━━━ Information supplied ━━━
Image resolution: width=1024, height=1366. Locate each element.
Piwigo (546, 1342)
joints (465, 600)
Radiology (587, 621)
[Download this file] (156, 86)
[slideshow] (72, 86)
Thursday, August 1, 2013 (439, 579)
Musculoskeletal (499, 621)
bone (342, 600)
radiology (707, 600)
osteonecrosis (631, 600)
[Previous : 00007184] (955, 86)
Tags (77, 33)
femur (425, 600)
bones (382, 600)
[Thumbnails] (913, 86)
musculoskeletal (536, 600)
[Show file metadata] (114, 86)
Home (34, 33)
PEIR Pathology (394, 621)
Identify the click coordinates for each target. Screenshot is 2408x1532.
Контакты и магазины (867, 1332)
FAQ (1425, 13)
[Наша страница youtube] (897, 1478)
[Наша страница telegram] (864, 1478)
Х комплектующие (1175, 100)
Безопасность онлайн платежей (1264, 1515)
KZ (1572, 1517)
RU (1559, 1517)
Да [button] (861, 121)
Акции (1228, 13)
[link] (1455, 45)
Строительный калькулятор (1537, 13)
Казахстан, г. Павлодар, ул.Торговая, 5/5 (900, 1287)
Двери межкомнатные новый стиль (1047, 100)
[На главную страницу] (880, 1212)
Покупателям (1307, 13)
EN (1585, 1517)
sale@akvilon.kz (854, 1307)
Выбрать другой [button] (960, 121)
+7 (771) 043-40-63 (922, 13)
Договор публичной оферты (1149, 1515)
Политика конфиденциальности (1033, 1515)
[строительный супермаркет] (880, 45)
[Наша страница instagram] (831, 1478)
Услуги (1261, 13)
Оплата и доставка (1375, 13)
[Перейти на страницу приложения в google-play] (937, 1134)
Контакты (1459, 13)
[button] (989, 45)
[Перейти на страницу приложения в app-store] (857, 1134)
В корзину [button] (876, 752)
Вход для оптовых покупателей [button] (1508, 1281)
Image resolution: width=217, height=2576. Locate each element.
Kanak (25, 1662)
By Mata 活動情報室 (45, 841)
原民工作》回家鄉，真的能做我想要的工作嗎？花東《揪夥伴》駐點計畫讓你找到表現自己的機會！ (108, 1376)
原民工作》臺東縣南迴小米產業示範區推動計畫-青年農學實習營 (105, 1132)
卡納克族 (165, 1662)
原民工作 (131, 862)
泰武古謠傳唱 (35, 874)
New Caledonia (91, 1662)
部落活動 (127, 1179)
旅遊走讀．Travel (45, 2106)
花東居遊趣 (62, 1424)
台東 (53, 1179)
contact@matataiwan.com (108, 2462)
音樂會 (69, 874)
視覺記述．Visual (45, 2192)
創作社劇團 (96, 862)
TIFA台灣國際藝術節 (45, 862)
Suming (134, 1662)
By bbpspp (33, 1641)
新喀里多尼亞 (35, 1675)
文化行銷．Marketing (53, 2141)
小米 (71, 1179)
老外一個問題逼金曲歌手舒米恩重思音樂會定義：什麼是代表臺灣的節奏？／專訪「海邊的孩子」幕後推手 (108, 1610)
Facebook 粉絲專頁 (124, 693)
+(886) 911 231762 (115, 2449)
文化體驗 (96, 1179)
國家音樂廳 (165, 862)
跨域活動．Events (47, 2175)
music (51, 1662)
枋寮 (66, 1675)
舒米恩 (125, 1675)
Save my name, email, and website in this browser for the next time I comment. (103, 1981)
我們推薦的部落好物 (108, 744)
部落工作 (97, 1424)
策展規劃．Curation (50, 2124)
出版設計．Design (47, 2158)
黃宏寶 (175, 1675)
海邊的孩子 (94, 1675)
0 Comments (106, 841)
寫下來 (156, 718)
━━━
[Problem description]: Print the lines above, unchanged, from the start of the records to the line with "043-40-63 (922, 13)", including that final line.

[Response area]:
Image resolution: width=1024, height=1366. Locate each element.
Piwigo (546, 1342)
joints (465, 600)
Radiology (587, 621)
[Download this file] (156, 86)
[slideshow] (72, 86)
Thursday, August 1, 2013 (439, 579)
Musculoskeletal (499, 621)
bone (342, 600)
radiology (707, 600)
osteonecrosis (631, 600)
[Previous : 00007184] (955, 86)
Tags (77, 33)
femur (425, 600)
bones (382, 600)
[Thumbnails] (913, 86)
musculoskeletal (536, 600)
[Show file metadata] (114, 86)
Home (34, 33)
PEIR Pathology (394, 621)
Identify the click coordinates for each target. Screenshot is 2408x1532.
Контакты и магазины (867, 1332)
FAQ (1425, 13)
[Наша страница youtube] (897, 1478)
[Наша страница telegram] (864, 1478)
Х комплектующие (1175, 100)
Безопасность онлайн платежей (1264, 1515)
KZ (1572, 1517)
RU (1559, 1517)
Да [button] (861, 121)
Акции (1228, 13)
[link] (1455, 45)
Строительный калькулятор (1537, 13)
Казахстан, г. Павлодар, ул.Торговая, 5/5 (900, 1287)
Двери межкомнатные новый стиль (1047, 100)
[На главную страницу] (880, 1212)
Покупателям (1307, 13)
EN (1585, 1517)
sale@akvilon.kz (854, 1307)
Выбрать другой [button] (960, 121)
+7 (771) 043-40-63 (922, 13)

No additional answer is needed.